Work instruction 1: Translate this sentence from the passage about the bonfire conversation on predestination into Spanish: "We were standing by a large bonfire in freezing temperatures."
Work instruction 2: Proceed with the passage about the bonfire conversation on predestination, picking up right after its final line.
##### Text section
During a New Year’s Day party, while talking with a young man and his father, conversation somehow turned to nature and conservation. We were standing by a large bonfire in freezing temperatures. Smoke puffed and billowed from the fire as the father, obviously excited to share his worldview with me, began to explain the difference between “predestination” and “preordination.”
“It’s not just semantics,” he claimed. “Predestination is very different from preordination.”
He went on. “All the world and history are preordained,” he explained. “God has mapped out everything in the past, the present and future. There isn’t a tree that falls in the woods that can change the course of history.”
Now, I will admit I typically ask for these types of conversations. Ever curious about the beliefs of others, and concerned for the manner in which faith is so casually used to justify all sorts of abuses in this world, I took the bait.
“What about free will?” I asked him.
##########
##### Dataset
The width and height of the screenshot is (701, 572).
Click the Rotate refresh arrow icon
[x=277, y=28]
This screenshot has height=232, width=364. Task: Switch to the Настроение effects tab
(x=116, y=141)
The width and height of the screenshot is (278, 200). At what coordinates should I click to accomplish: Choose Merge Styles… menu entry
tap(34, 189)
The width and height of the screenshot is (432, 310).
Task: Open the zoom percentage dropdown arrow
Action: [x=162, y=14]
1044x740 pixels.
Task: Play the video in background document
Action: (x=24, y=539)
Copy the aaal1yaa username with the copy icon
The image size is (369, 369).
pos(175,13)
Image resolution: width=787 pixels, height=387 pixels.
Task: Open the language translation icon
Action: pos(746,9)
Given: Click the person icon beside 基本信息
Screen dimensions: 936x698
##########
##### Dataset
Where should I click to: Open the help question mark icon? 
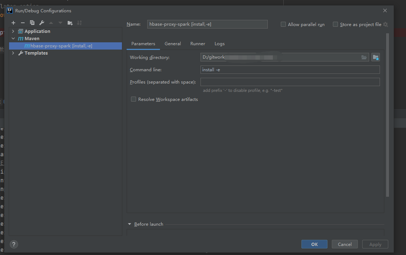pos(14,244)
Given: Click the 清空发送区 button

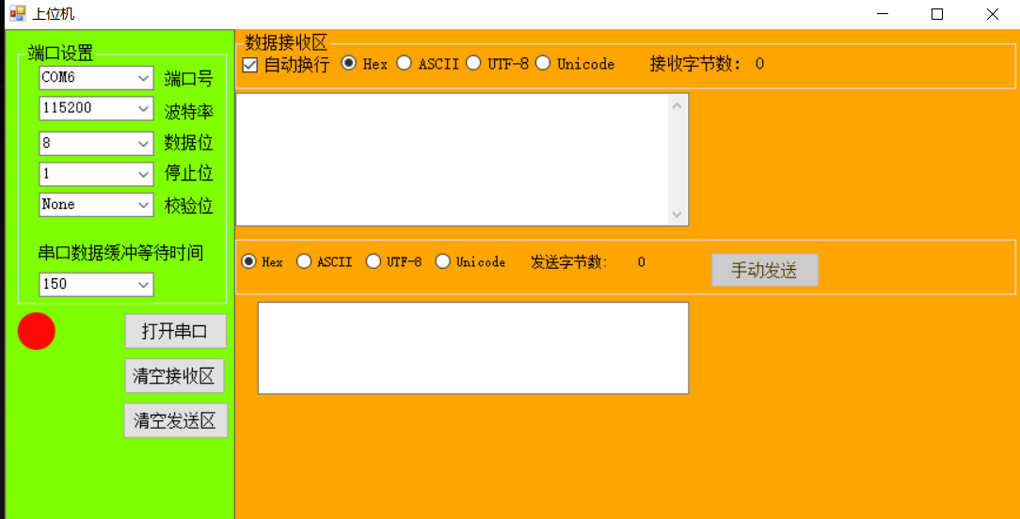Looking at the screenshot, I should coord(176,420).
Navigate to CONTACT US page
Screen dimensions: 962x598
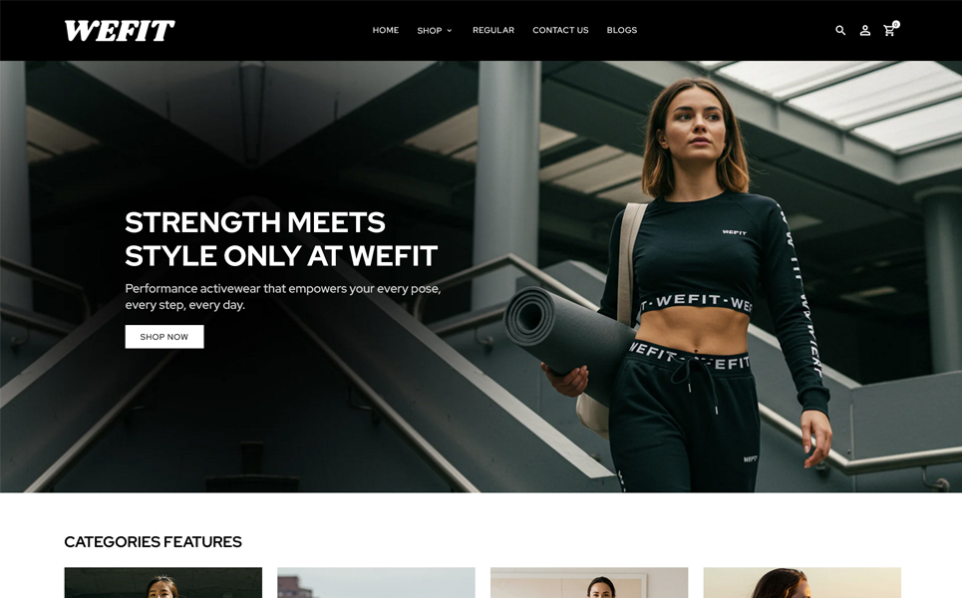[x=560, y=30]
##########
Expected output 1: Estábamos de pie junto a una gran hoguera con temperaturas bajo cero.

Expected output 2:
Just then someone interrupted the conversation. That agitated him, because he’d just delved into his principal point, and he wanted to drive it home like a stake through my theological heart.
God is a control freak. That was his point.
What really matters?
My mind rushed through the implications of preordination. If all is preordained, then nothing we do as human beings can ever matter. “Science is wonderful,” he admitted. But it’s apparently useless. Still, he was proud of the fact that his son had been courted by schools for biomedical engineering. The kid walked away from scholarship offers. He’s working as a manager of an eldercare facility. “I like older people,” he smiled. “And I want to go into physical therapy to help them.”
The father was not finished with his soliloquy. “Evolution tries to explain things,” he observed. “But for what purpose? God already knows all that.”
I challenged him on that point, pointing out that Jesus seemed to have no problem incorporating nature into his parables as tools of exploration and instruction for his ministry. His highly symbolic parables based on nature’s wonders were a key tool to help people understand the nature of creation, which is reflective of God’s nature.
“Jesus would have had no problem with the theory of evolution,” I maintained. “He wanted everyone to learn from nature. And when his disciples didn’t get that, he call them as “dull” or “stupid.”
That seemed to catch him off-guard for a minute. But he quickly got back on his preordination horse and kept riding.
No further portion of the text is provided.